# 이러쿵저러쿵

## Convex Hull Problem (Clustering Algorithm)

개발&컴퓨터/알고리즘2015. 10. 11. 22:41

Problem Specification

1. Write a program to computing the “convex hull” of given N points.

[INPUT]
- A text file having N input 2D points:
23                             // # of points
3.5 242                     // first point coordinates
365.12 48                 // second point coordinates
…

[OUTPUT]
- A postscript file
showing the points on the convex hull as “filled circle”
showing the convex hull polygon
showing other points as “hallow circle”

2. Output Example

3. Using Pslib
You should use “Pslib” for making your postscript output.
Download the Pslib from the course homepage and read the manual.

4. cPoints class
Your main class should be implemented with “cPoints” class.
The class has point data and various functions
member variables (example)
m_nPoints: # of points
m_Data: point coordinates array
m_Stack: used for “Graham’s convex-hull algorithm”

member functions
m_ComputeBoundingBox: finding (min_x, min_y), and (max_x, max_y)
m_ComputeConvexHull: convex hull computation function
m_DrawPS: postscript output function

5. Implementation Condition

1) Stack Implementation
* You should follow the exact sequence of the class derivation in the class
* Object -> Container -> Stack -> StackAs…

2) Point Data Implementation
* You should use the “Array<t>” class (see Note 3)

3) Using Visitor or Iterator
* Your program should include at least one part using “visitor” or “iterator” for any work.

Solution

1)  Describe the usage of your program, if any special usages or options exist.

At the Console Mode, Use the following form.

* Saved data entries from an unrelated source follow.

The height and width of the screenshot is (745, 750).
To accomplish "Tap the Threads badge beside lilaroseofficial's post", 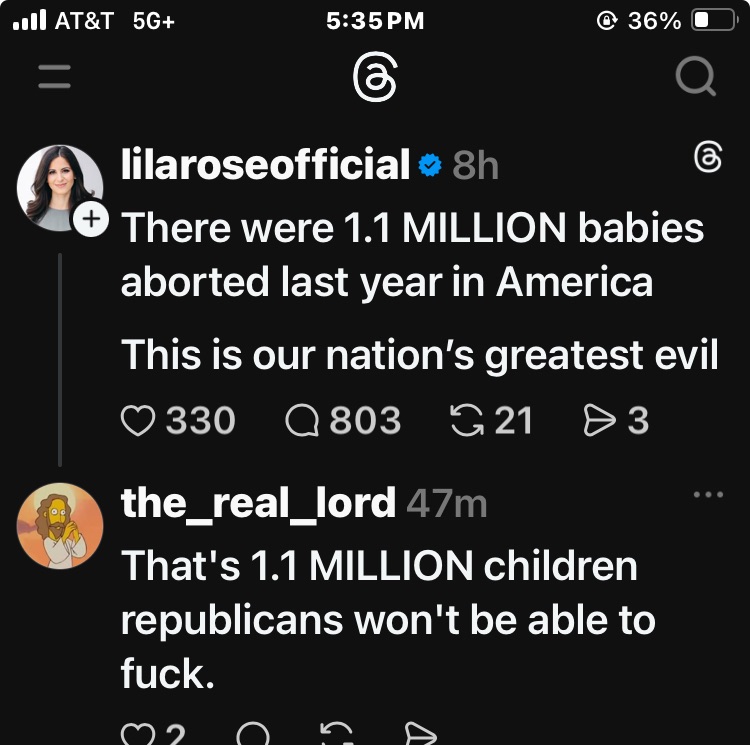I will tap(708, 157).
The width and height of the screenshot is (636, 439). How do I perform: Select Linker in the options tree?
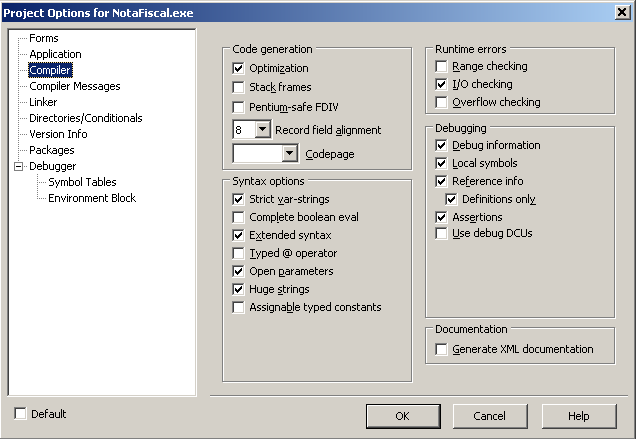(43, 102)
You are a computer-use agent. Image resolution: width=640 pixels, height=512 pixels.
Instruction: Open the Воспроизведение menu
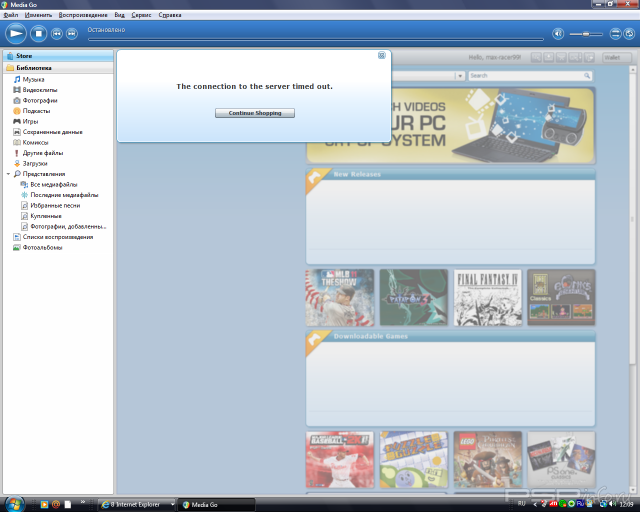(83, 16)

C : \> clustering ps_filename size

To execute this program, we need one command and two additional parameters

① clustering : It is the command to execute this program.
② ps_filename : first parameter. It is the ps_filename(the ps file is a PostScript file) that has hundreds of 2D point coordinates. The PostScript file has .ps extension name.
③ size : It is the cluster’s maximum size. The maximum size means the distance between the centroid of cluster and object included in the cluster. If you the 10 as a size value, then this program generate the clusters smaller than 10 size.
Notice : The test.ps file have to be in the same folder that has a execute file.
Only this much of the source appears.